Food was not my only battle ground. I knew I was going to go to college, but I had to figure out how I would pay the bill. After my freshman year at the University of Illinois, my dad lost his job, and he made most of the money for our family. In order to continue with my education, I was a subject for psychology experiments, I worked for a catering business, and I joined Army ROTC. I took out loans. A lot of loans. I'm still paying them off, but that's another story. Eventually, I got my degree, and I went into teaching. I had dreamed of being a teacher, but I was never taught how to deal with the police coming to my classroom door to take a student away in handcuffs. Teaching was not what I expected it to be. It's one of the hardest things I've ever done, but I love it, and I now have 16 years of teaching experience after earning my bachelor's degree from the University of Illinois at Urbana-Champaign.

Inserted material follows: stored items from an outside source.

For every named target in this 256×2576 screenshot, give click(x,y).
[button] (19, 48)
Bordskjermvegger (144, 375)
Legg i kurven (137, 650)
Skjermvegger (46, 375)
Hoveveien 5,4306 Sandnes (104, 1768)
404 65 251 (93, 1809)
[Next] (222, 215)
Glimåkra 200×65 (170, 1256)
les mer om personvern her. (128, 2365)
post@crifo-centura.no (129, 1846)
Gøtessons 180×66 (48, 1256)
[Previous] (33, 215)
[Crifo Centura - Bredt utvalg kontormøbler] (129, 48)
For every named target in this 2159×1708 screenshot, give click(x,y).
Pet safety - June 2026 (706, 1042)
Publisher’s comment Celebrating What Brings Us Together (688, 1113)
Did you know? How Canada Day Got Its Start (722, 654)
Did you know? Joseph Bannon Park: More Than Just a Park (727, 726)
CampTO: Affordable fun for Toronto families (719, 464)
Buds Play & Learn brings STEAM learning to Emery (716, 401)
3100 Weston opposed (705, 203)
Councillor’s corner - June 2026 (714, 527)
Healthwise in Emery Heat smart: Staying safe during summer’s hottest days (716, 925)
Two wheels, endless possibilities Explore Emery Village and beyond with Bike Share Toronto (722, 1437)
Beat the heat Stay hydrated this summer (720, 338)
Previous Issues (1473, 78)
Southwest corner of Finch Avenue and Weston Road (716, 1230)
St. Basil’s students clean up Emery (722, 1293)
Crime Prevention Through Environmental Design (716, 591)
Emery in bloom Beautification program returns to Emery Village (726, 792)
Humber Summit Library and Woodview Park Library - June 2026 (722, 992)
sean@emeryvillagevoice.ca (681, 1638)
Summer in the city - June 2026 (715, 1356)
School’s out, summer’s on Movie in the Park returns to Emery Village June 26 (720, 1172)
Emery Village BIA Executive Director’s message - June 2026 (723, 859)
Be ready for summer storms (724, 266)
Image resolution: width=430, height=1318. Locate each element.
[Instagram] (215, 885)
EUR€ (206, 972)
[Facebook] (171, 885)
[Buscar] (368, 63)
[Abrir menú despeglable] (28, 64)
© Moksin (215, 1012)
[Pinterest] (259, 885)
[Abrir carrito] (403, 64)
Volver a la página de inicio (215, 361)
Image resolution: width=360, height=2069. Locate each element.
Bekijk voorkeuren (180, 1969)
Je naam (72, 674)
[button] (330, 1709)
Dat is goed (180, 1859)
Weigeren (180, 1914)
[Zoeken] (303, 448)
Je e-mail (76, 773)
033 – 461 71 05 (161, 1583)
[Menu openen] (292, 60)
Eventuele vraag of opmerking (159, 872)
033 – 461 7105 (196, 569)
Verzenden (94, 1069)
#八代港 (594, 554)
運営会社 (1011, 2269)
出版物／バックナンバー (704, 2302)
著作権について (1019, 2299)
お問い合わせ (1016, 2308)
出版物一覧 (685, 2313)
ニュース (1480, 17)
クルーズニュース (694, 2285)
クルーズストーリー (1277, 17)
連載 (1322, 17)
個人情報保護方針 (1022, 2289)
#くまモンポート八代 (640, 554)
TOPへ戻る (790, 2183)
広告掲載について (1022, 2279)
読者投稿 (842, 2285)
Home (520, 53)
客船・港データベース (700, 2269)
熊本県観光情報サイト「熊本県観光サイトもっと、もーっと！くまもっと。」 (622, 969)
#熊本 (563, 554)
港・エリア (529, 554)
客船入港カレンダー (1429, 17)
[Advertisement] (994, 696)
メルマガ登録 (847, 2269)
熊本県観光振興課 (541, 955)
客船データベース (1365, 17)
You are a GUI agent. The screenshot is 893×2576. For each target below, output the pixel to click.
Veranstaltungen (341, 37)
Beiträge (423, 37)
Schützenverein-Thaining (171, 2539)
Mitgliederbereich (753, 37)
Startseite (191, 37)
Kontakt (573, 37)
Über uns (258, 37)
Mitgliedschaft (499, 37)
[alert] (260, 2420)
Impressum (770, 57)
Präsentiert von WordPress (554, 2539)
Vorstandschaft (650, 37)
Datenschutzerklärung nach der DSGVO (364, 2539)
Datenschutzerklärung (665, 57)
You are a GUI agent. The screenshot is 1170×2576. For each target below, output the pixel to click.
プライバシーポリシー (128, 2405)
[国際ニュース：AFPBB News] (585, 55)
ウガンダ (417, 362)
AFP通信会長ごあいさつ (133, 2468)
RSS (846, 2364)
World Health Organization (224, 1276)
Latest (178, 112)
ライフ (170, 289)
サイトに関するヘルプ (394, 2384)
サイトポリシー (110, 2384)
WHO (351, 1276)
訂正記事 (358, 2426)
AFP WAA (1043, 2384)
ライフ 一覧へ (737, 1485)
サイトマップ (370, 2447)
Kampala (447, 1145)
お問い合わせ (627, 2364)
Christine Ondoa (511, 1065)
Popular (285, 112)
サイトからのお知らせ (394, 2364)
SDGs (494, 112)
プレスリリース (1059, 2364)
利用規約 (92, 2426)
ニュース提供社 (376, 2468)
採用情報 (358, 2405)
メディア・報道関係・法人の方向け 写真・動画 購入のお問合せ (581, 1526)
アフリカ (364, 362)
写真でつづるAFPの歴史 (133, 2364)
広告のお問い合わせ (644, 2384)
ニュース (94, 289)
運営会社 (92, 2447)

I had stopped being a student for 12 years when I decided to continue my education. I now had to figure out how to take classes while I worked full-time and raised two kids. On-line learning has become popular, and through this option after two years I earned my master's degree from Concordia University. I hope to continue on to earn my doctorate's some day, so once I retire from being a high school teacher, I can become a professor at a university.
My mom still tries to get me to eat gross things, and I still refuse. She entertains herself by telling me stories of eating chicken intestines and other chicken parts people just shouldn't eat. Life is full of things that are hard, but there are some awesome rewards on the other side of the challenges if you can just survive them in the first place.